| |

The perpetrators of the massacre reportedly crushed vehicles
with people still inside them using large earth moving equipment.
This media vehicle and the bodies inside were exhumed by police
investigators. “This massacre must have been well-planned.
Heavy equipment like this did not just happen to be in this
site by coincidence,” writes Daniel Pantoja, Mennonite
Church Canada Witness worker in Mindanao, Philippines.
View or download full sized image.
|
| |
|
November 27, 2009
-Deborah
Froese
WINNIPEG, Manitoba — Daniel Pantoja, Mennonite Church Canada Witness
worker to the Philippines and a leader of Peacebuilders Community in
Mindanao, reports that on Monday, Nov. 23 2009, at least 57 people were
killed in Maguindanao Province while either attempting to register a
candidate for an upcoming 2010 election, or covering the event for media
purposes.
According to the Paris-based agency Reporters Without Borders
(Reporters Sans Frontières) 29 journalists were counted among
the dead as of Nov. 26 – the heaviest loss ever of media personnel
in a single incident.
Jun Jun Legarta, a field reporter for Mindanao
Bulletin, and Juvy Unto, a field reporter based in Tacurong, Sultan Kudarat,
both cousins of Peacebuilders staff member, Jester Valdez, were killed
in the incident.
Pantoja criticized local reporting on the tragedy, which
connected it visually with unrelated photos of tanks, further exacerbating
tension in the area.
Pantoja and Peacebuilders Community coworkers have
been engaged in peace education, advocacy and conflict transformation
in the Mindanao region since 2006. In a message to supporters, he wrote; “We
have seen over the years how easy it is for a localized incident to spark
wider violence and how negative perceptions of conflict often reduce
the capacity to address these flare-ups in creative non-violent ways… This
[connection to the military] only cements that image of violence in the
national consciousness and the idea that military action is the appropriate
or only response.”
Through Peacebuilders, Pantoja called upon the
offending media to “balance their reporting with the pictures and
stories of the many peace workers, journalists and advocates struggling
to birth a better reality in Mindanao.”
Among other things, he
cited concern over increased military and police presence in an already
highly militarized and volatile area, the risk for spill over of communal
violence into surrounding communities and further displacement of civilians.

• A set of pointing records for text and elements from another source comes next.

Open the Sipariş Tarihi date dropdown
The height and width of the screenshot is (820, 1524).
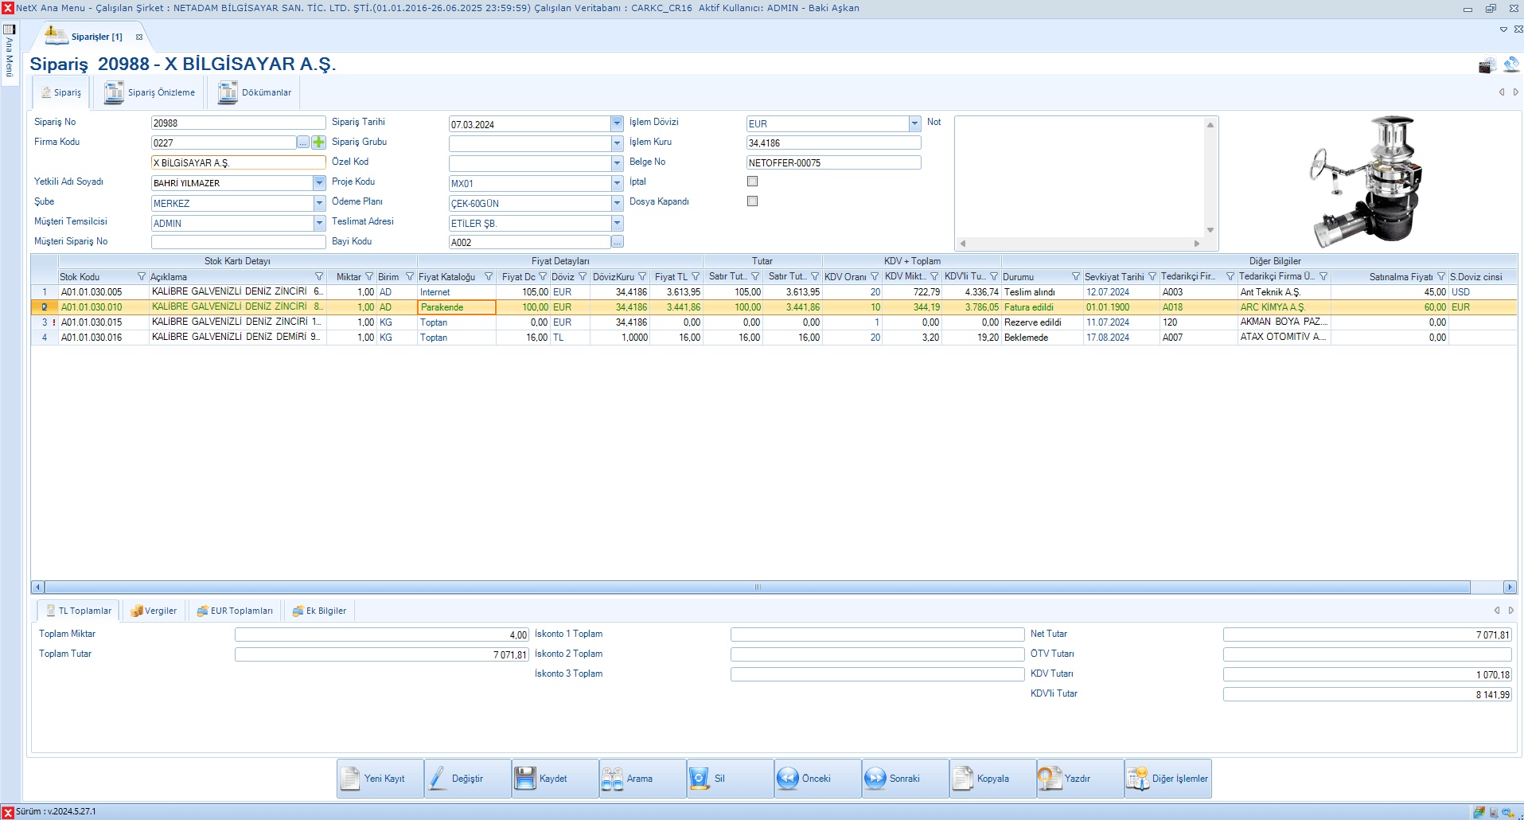(617, 123)
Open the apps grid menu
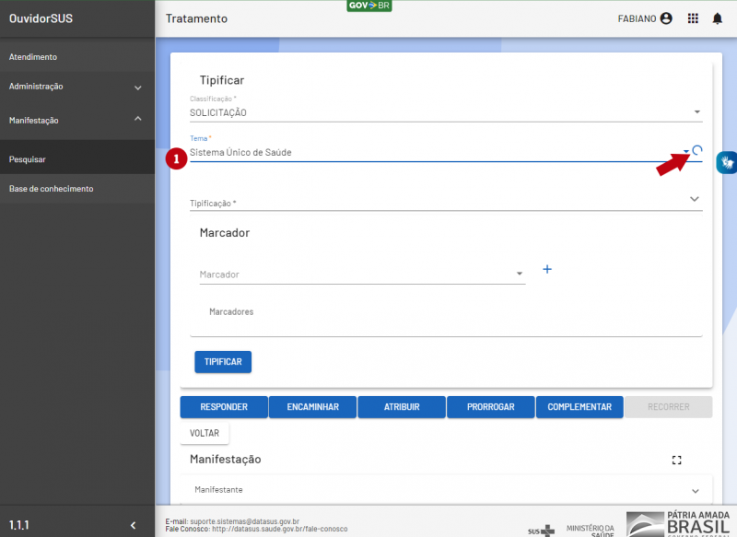Image resolution: width=737 pixels, height=537 pixels. pos(693,18)
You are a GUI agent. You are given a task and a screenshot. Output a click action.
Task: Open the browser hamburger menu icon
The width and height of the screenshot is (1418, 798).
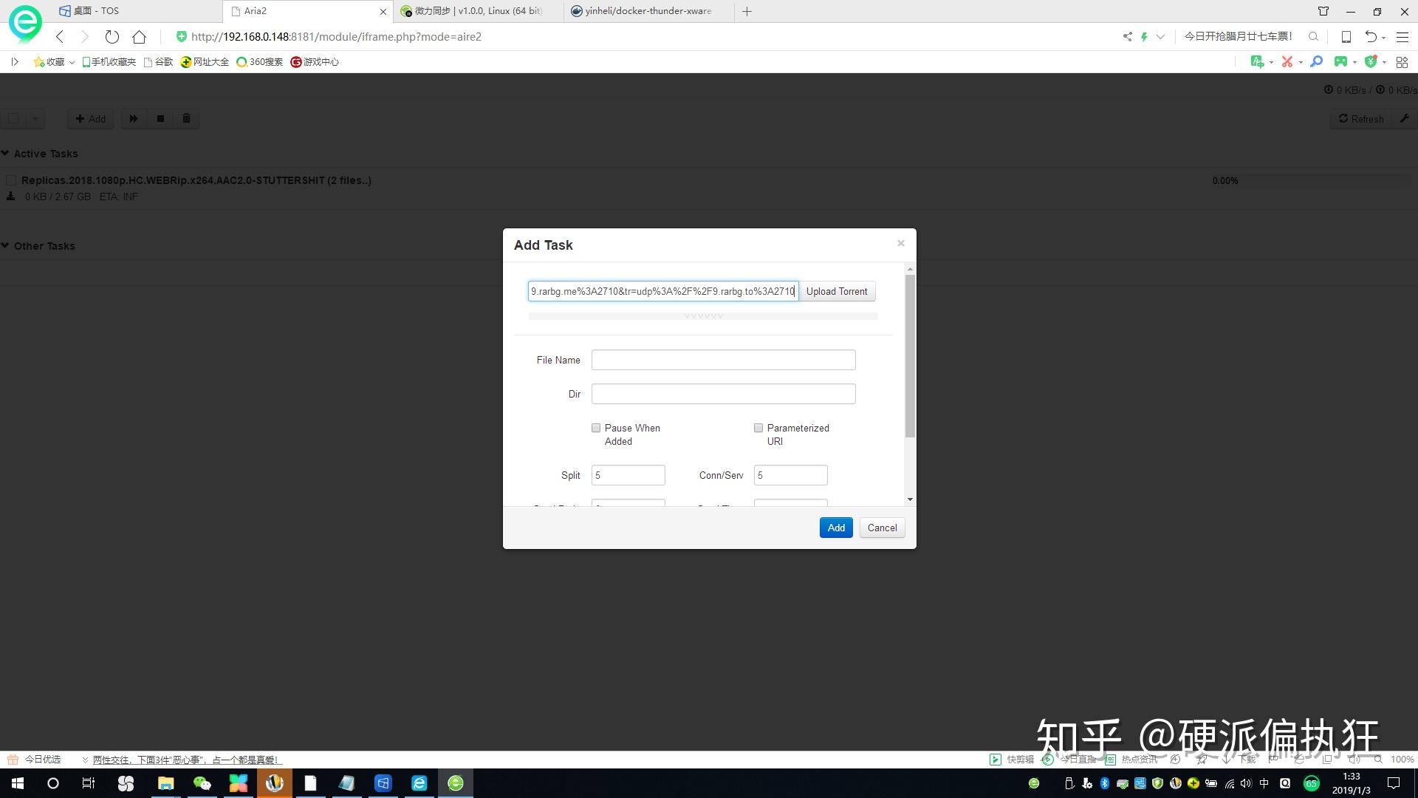(x=1402, y=37)
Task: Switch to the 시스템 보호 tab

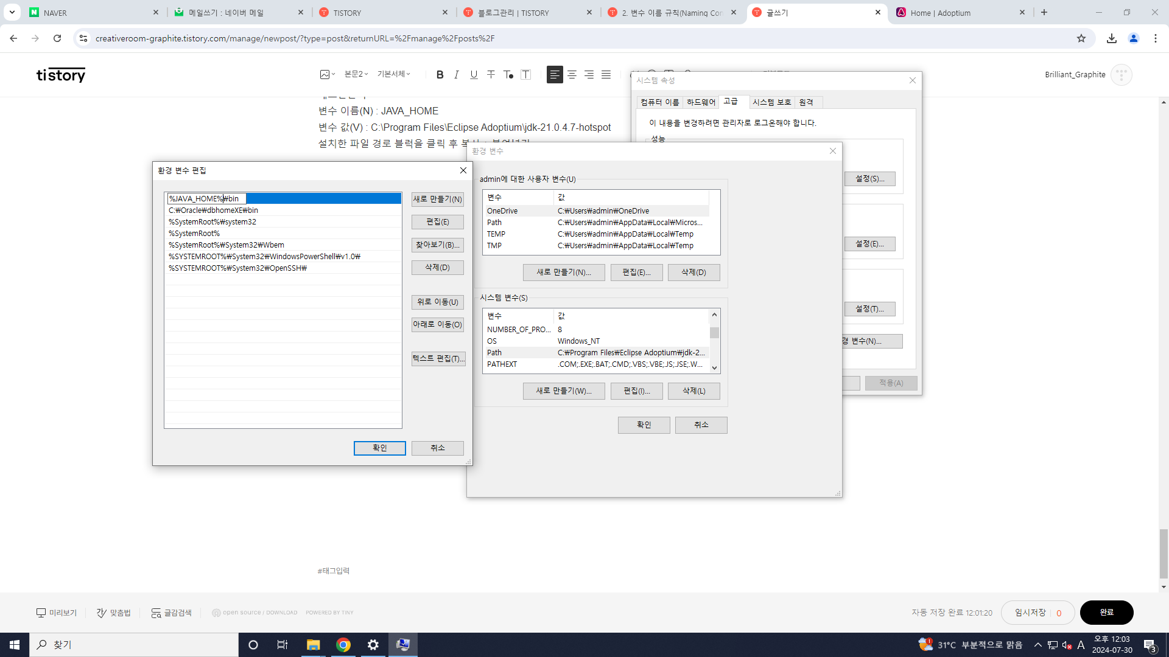Action: tap(771, 102)
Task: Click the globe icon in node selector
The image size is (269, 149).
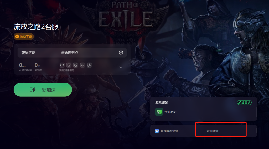Action: (121, 53)
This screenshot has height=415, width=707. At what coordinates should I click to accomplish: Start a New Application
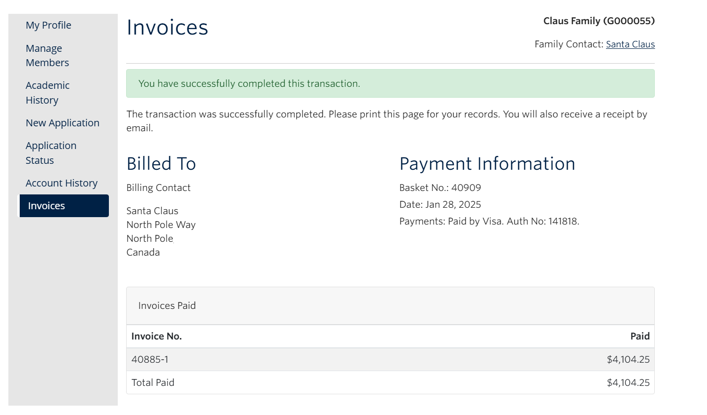[x=62, y=123]
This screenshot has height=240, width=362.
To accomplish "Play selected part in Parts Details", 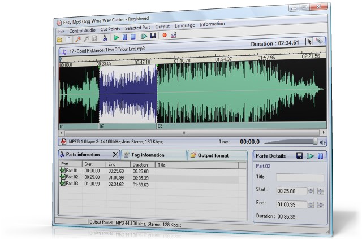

To counter these concerns, Peacebuilders Community proposed a 30 day
cooling-off period to permit impartial investigation into the incident,
examination of the broader scope of national justice practices, the development
of a Reconciling and Truth-telling Commission, and coordination between
national agencies for violence prevention.
Pantoja invited prayer “that
out of this tragedy, God will create an opportunity to transform the
collective national consciousness from its acceptance of violence to
the pursuit of non-violent peace building.”